A turma interna bate o ponto. Geralmente, a gente não tem nada a ver com a
greve. Nós, da garagem, aproveitamos mesmo é para trabalhar. Pegamos os
carros que estão parados e vamos consertar. Eu lembro que teve uma greve –
acho que em 1982 – que durou uns quinze dias! Ficava um ou dois carros rodando
até o meio dia e depois parava de vez. Mas a turma vinha para a empresa, batia o
ponto e ficava esperando...
Hoje, o aumento de salário já vem na data-base e é igual para todos. Antigamente,
para conseguir aumento era só falar com o Seu Raimundo e ele dava um
tantinho... Todo o mundo conhecia o Seu Raimundo e podia falar diretamente com
ele... Não precisava de greve. Até hoje é mais ou menos assim, porque aqui só
tem empregado antigo... Os mais novos já têm dez anos de empresa.
E a empresa dá benefício para nós. Tem a refeição, a cesta básica e o crachá,
para que a gente não pague o ônibus nem nessa empresa nem das outras daqui.
Só serve para o trabalhador. Se a família quiser andar de ônibus, tem que pagar.
Se eu for para Quixadá, tem uma quilometragem que o crachá dá direito, mas,
passando dali, tem que pagar. A cesta básica vai para todo o mundo, desde o
mais humilde até o mais alto funcionário. È uma cesta boa. E a refeição também é
boa. Todo dia tem uma coisa diferente: carne, arroz, feijão, macarrão, verdura,
suco...
Tem também um médico que vem para a empresa uma ou duas vezes por
semana. Se você quiser tirar a pressão, se tiver com dor de cabeça, é só ir lá. Ele
acompanha todo o mundo da empresa. Se alguém tem diabetes, por exemplo, ele
acompanha. Faz um relatório. Se precisar de um exame mais sério, ele
encaminha. Aí, se a pessoa tiver plano de saúde, vai fazer. Se não, vai para o
INSS mesmo. Só vale para o funcionário. A família pode usar o médico do
sindicato. Não precisa nem pagar, porque, sendo da empresa, eles atendem. Eu,
graças a Deus, tive sorte e nunca precisei. Antes, eu ia ao médico da empresa
para tirar pressão de vez em quando. Hoje, estou correndo de médico. Ele chega
por um canto e eu saio por outro...
O sindicato é bom. Eu nunca paguei, muito menos vou pagar agora, depois de
tanto tempo... Os motoristas e cobradores usam muito o médico do sindicato. Por
qualquer coisa, já estão lá. Já os mecânicos usam menos. Mas todos podem usar.
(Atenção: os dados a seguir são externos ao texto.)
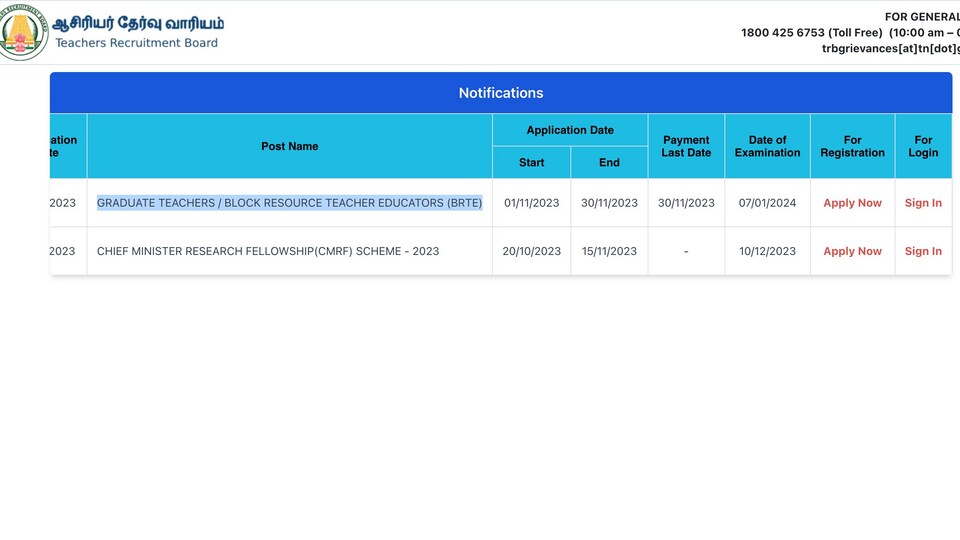Click the Tamil board title text
This screenshot has width=960, height=540.
tap(138, 23)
Eles dão cursos também. Eu já fiz um bocado! Uns doze ou mais. Sobre óleo
diesel, rolamento. Fiz de “arreia”, que é uma parte que fica no rolamento, que
suporta o sistema de transmissão. Os cursos são para a gente aprender a mexer
nas peças, usar nos carros e não botar peças erradas.
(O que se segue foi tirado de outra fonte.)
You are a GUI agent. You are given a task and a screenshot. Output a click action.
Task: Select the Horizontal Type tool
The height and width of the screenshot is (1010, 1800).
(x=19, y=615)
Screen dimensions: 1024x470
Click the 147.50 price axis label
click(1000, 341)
Às vezes, é a empresa que manda fazer os cursos. Mas qualquer pessoa pode
fazer. Os meninos que trabalham comigo fazem. É importante se aperfeiçoar.
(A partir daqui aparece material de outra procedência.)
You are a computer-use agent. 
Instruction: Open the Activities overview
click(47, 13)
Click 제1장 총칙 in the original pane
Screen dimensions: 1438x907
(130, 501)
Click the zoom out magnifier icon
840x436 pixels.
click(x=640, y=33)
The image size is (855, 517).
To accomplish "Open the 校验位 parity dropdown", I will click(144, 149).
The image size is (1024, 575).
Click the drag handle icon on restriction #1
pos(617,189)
Quando vem um curso, eles apresentam para todo o mundo. Vão mostrando como
é que é, quem fabricou e quem sabe como é.
Sabe? Eu acho que tudo no meu trabalho está perfeito. Não tem nada para mudar.
Eu me sinto feliz. Quando eu estou de folga, você acredita que eu passo mais mal
do que se estivesse aqui? Fico pensando que em casa não estou fazendo nada e
que se estivesse aqui, estaria fazendo isso ou aquilo. É bom: quando a gente faz o
que gosta, faz bem feito. Não tem jeito de eu não gostar daqui. São trinta e sete
anos! É uma vida! Tenho 56 anos e passei mais tempo aqui do que em casa.
Tenho amigos, tem as brincadeiras... Estou me aposentando agora, mas vou
continuar por aqui até quando Deus quiser!